In 2012 and 2013, Ellison joined Rep. Joe Pitts (R-PA) in introducing two failed pieces of legislation, H.Res 569 and H.Res. 417.

Both H.Res. 417 and H.Res. 569 selectively highlighted riots that disproportionately impacted Muslims in India more than a decade previously, but noticeably failed to acknowledge or condemn the ethnic cleansing of Hindus in Jammu & Kashmir, cross-border Islamist terrorist attacks on India, or the status of Hindu refugee populations in India that fled persecution in neighboring Muslim-majority countries. Both ignored the fact that 80 percent of attacks that occurred in India since 2012 had been carried out by the Indian Mujahideen, an Islamist terrorist group banned by the US and India. H.Res 417 was also criticized by observers for its poorly thought-through attempt to interfere with pending national elections in India, and for calling on India to create unconstitutional extrajudicial tribunals solely comprised of representatives of minority communities to prosecute members of the majority Hindu community.

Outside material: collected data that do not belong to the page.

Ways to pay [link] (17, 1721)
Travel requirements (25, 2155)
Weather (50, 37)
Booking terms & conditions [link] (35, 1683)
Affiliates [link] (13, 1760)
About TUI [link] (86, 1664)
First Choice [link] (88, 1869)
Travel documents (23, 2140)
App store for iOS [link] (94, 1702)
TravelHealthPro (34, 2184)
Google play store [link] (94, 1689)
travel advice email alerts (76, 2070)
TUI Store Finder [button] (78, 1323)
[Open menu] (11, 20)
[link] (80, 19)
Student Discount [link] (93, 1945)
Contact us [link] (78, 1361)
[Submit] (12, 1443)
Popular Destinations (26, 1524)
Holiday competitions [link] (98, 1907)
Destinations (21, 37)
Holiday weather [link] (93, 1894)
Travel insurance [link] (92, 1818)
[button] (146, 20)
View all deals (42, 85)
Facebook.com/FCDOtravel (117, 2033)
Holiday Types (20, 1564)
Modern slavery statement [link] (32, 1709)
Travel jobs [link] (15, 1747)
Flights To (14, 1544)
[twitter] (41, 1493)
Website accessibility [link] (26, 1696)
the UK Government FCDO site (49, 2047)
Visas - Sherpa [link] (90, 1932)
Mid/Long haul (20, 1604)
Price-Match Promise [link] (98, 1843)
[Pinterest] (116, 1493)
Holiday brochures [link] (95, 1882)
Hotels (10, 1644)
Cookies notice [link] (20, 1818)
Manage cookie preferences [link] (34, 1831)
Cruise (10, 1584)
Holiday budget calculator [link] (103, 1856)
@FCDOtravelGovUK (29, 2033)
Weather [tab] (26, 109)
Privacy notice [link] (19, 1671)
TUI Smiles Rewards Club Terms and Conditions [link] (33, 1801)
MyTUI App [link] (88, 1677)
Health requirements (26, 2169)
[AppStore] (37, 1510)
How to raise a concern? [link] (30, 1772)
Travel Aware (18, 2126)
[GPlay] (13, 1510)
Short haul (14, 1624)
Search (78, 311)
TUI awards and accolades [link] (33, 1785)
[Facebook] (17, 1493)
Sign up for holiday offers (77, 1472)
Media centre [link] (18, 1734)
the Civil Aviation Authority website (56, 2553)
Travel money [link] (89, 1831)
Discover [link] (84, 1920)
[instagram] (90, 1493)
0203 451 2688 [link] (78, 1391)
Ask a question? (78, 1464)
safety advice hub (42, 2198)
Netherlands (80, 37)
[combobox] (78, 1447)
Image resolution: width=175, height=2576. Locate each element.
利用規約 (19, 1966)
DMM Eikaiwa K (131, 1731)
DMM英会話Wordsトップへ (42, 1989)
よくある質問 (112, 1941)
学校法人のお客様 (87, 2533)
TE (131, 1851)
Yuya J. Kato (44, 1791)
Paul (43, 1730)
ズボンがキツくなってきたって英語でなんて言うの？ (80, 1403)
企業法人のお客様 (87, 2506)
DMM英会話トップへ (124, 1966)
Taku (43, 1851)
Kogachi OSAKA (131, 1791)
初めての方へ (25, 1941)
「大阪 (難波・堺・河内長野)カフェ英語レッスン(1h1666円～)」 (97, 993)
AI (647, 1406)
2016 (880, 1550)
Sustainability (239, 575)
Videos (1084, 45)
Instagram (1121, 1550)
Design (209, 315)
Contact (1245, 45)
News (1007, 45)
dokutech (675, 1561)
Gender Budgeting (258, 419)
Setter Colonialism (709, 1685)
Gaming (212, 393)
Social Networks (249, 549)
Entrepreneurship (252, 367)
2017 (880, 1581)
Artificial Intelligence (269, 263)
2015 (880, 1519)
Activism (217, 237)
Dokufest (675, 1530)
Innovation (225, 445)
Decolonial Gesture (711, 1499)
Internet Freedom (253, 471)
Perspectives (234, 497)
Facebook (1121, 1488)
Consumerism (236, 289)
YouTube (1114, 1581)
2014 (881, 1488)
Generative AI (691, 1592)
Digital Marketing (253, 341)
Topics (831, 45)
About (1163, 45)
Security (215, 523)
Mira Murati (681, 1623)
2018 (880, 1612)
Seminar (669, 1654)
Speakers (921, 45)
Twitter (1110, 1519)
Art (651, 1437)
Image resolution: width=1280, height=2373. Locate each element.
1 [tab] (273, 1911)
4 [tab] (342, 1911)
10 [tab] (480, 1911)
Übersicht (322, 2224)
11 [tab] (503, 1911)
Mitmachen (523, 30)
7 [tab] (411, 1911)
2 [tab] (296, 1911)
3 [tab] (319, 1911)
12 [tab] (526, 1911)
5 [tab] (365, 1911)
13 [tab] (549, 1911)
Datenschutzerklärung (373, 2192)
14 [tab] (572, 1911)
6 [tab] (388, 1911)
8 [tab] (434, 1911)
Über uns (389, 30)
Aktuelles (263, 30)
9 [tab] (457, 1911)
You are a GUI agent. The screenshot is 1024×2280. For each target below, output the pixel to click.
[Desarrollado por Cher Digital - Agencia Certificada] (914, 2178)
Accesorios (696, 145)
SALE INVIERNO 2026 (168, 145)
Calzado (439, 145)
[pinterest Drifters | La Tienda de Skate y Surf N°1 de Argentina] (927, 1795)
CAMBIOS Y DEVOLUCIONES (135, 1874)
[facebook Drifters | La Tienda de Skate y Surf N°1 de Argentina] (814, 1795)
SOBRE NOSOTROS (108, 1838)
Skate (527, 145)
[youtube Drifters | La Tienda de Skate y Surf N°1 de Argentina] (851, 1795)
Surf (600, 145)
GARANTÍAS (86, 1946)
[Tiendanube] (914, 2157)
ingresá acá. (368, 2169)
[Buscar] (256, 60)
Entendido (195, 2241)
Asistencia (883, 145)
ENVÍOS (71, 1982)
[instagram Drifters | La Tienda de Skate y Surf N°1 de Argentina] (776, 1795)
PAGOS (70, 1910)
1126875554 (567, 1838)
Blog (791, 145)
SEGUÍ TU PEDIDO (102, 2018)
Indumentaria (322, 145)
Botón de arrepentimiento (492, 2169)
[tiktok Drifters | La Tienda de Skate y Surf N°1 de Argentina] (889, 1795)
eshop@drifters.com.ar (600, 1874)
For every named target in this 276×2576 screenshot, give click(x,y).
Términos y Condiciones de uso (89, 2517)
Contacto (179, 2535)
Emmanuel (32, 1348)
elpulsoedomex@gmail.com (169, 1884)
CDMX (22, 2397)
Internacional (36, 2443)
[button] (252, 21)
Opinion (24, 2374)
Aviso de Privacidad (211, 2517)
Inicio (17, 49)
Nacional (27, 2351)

Ellison further failed, HAF asserted, to support initiatives, including H.Res. 396 and a Congressional letter to Secretary Kerry, to protect the human rights of Hindus and other minorities in countries, such as Bangladesh and Pakistan. The protection of human rights is important, HAF’s Senior Director and Human Rights Fellow, Samir Kalra, Esq. contended. But Ellison’s track record seems to privilege the human rights of certain groups over others in India and the larger subcontinent.

“Congressman Ellison has a troubling track record of selective human rights activism in the context of South Asia,” said Kalra. “Though Mr. Ellison demonstrates a determined focus on India, he is glaringly silent as to the plight of Hindu and other minorities in Jammu & Kashmir, Pakistan, and Bangladesh who face institutionalized hurdles, as well as social terror and violence on a daily basis.”

Joining Pitts on numerous occasions in targeting India was especially ill-considered, the Foundation asserted. Pitts was exposed several years ago as the single largest recipient of financial gifts from Ghulam Nabi Fai. Fai, as was widely reported, came under the scrutiny of the FBI, and was ultimately charged and convicted for concealing a transfer of $3.5M from the Pakistani Inter-Services Intelligence (ISI) agency to enable him to illegally lobby the US Congress in support of the ISI’s proxy war against India in Kashmir.

In April of 2014, just a week before elections were held in India, Ellison and Pitts hosted a Congressional hearing critical of India. The hearing was panned, as it appeared as if some within Congress were attempting, for a second time, to influence elections in the world’s largest democracy. HAF submitted an extensive statement of the record and expressed serious concern with the selection of a biased panel of four witnesses, all of whom were well known for their political activism, and some with a record of espousing Hinduphobic policies.

The timing of the hearing, and its anti-Hindu and anti-India views, prompted others, including Reps. Tulsi Gabbard (D-HI) and Brad Sherman (D-CA), to state for the record their serious concerns about the appropriateness of the hearing.

Undeterred, Ellison earned a rebuke earlier this year from the Indian government, and many Indian Americans, after he again joined Pitts in alleging that attacks against Indian minorities were increasing. India’s external affairs ministry (counterpart to the US State Department) reacted in a rare public statement calling the letter inaccurate on facts and “unfortunate.”

The Foundation notes that, in spite of his interest in India, Ellison failed to join dozens of his colleagues in signing on to a Congressional resolution urging the creation of a stamp celebrating the Hindu, Jain and Sikh festival of Diwali. A Diwali stamp was released by USPS this past October.

“Surveys confirm that nearly 65 percent of Indian Americans are registered or lean Democrat, so leadership of the DNC is a matter of great importance in further engaging the community,” added Suhag Shukla, HAF’s Executive Director. “Mr. Ellison’s record on India over the last decade raises many concerns, but we believe that beginning a constructive dialogue between the Indian and Hindu American communities and Mr. Ellison are important first steps in realizing unity and inclusivity urgently needed today.”